Zensur im Mitmach-Internet
Seit gestern ist auf der Social-Bookmarking-Plattform digg.com ein Kampf um die Meinungsfreiheit im Internet entbrannt. Auf www.digg.com können Internetuser auf interessante Beiträge, Videos etc. im Internet hinweisen. Diese Hinweise werden wiederum von anderen Usern bewertet. Je höher die Bewertung steigt, desto gewisser ist die Aufmerksamkeit der Internetgemeinschaft.Nachdem am Montagabend ein Nutzer den Code zum Knacken des Kopierschutzes von HD-DVDs und Blu-Ray-Discs (den sog. Processing Key) auf digg.com verlinkt hat, steigt die Nachricht in der digg-Hierarchie schnell auf. Die Nachricht wird daraufhin von den Administratoren gelöscht und der User gebannt – aus Angst vor einer kostspieligen Klage der Filmindustrie, die in den vergangenen Tagen bereits zahlreiche andere Unternehmen abgemahnt hatte und offenbar auch digg.com mit einer Unterlassungsklage bedachte.Die Zensurversuche der digg.com-Betreiber stellen sich jedoch als nutzlos heraus. Andere Nutzer verlinken immer wieder auf die besagte Quelle. Schließlich kapitulieren die Seitenbetreiber von digg.com und unterlassen weitere Löschungen der Beiträge und Verbannungen der Nutzer.Auch der Appell der Firmenverantwortlichen, man müsse zum langfristigen Erhalt der digg.com-Seite Einsicht zeigen und die Löschung des Beitrages akzeptiere, erzielt keine Wirkung. Die Mehrheit der Nutzer, die schließlich für Inhalt und Wertschöpfung des Mitmach-Angebots verantwortlich sind, stellen sich eindeutig gegen eine Zensur.Der Firmengründer Kevin Rose resümiert daraufhin im firmeneigenen Blog man werde die Meinung der Nutzer akzeptieren, komme was wolle:
“But now, after seeing hundreds of stories and reading thousands of comments, you’ve made it clear. You’d rather see Digg go down fighting than bow down to a bigger company. We hear you, and effective immediately we won’t delete stories or comments containing the code and will deal with whatever the consequences might be.” [Quelle: Kevin Rose (digg.com Gründer) auf digg - the blog]

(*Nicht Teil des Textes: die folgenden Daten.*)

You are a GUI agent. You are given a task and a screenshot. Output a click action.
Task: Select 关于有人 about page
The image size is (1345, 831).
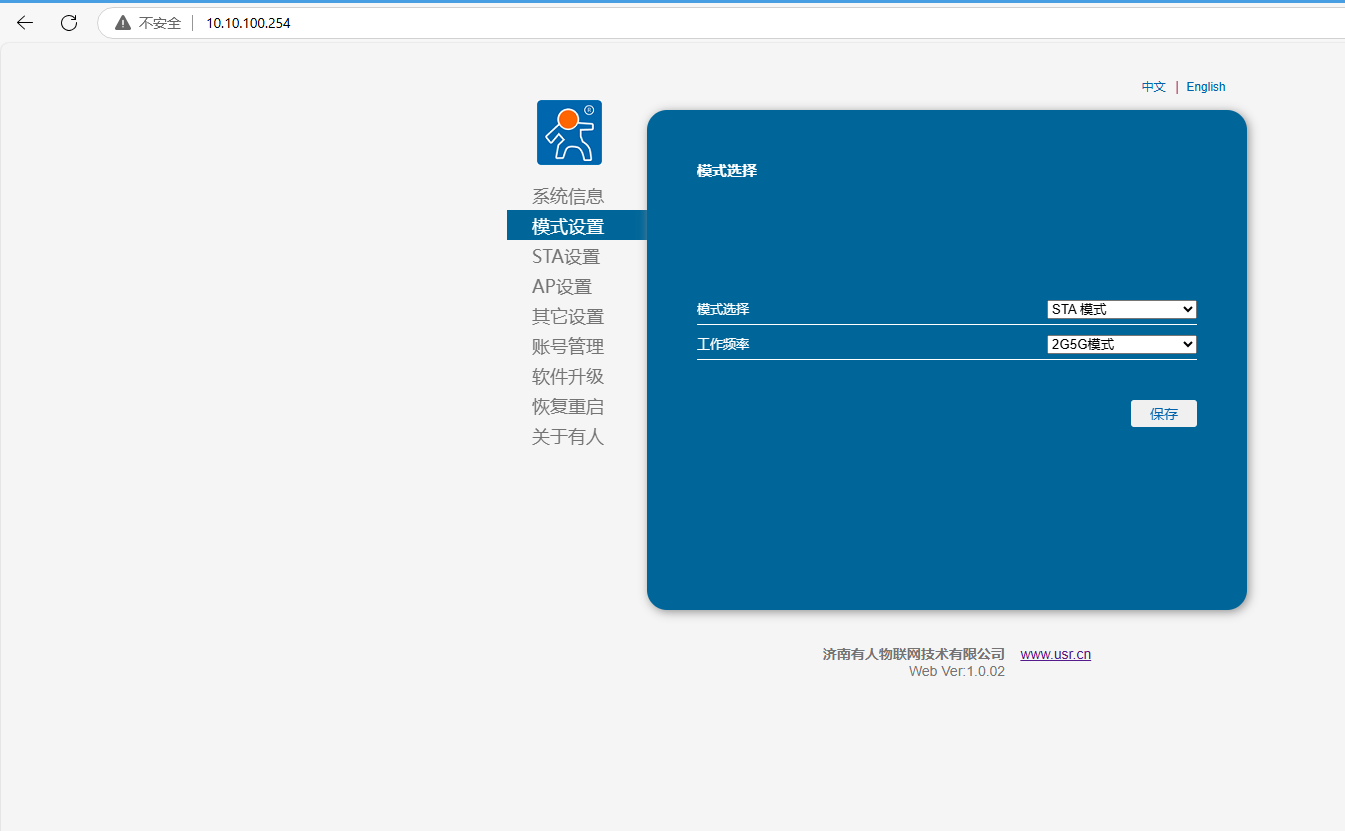pos(568,437)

Andere Mitmach-Angebote im Web 2.0 stehen alltäglich vor ganz ähnlichen Problemen. Auch bei Youtube oder anderen Videoplattformen werden täglich rechtlich geschützte Inhalte von Administratoren gelöscht und daraufhin erneut von Nutzern online gestellt.Neu ist jedoch die Vehemenz mit der sich tausende von Nutzern eindeutig gegen eine Zensur ausgesprochen haben ebenso wie die mediale Aufmerksamkeit, die dieser Vorfall bekommt. Rein rechtlich ist wahrscheinlich kein Unterschied zu machen, zwischen einem urheberrechtsgeschützten Lied und einem ebenso geschützten Quellcode – moralisch, meiner Meinung nach, schon. Schließlich ermöglicht erst der Processing Key das Abspielen einer legal erworbenen HD-Disk auf einem Linux-System.Und wer sich jetzt fragt, wie denn ein Quellcode aussieht, der die Gemüter dermaßen in Rage bringt, der kann sich hier den Beitrag auf digg.com anschauen. Der Processing Key ist bereits in der kryptisch anmutende Buchstaben- und Ziffernfolge, die die Überschrift des Artikels darstellt, enthalten.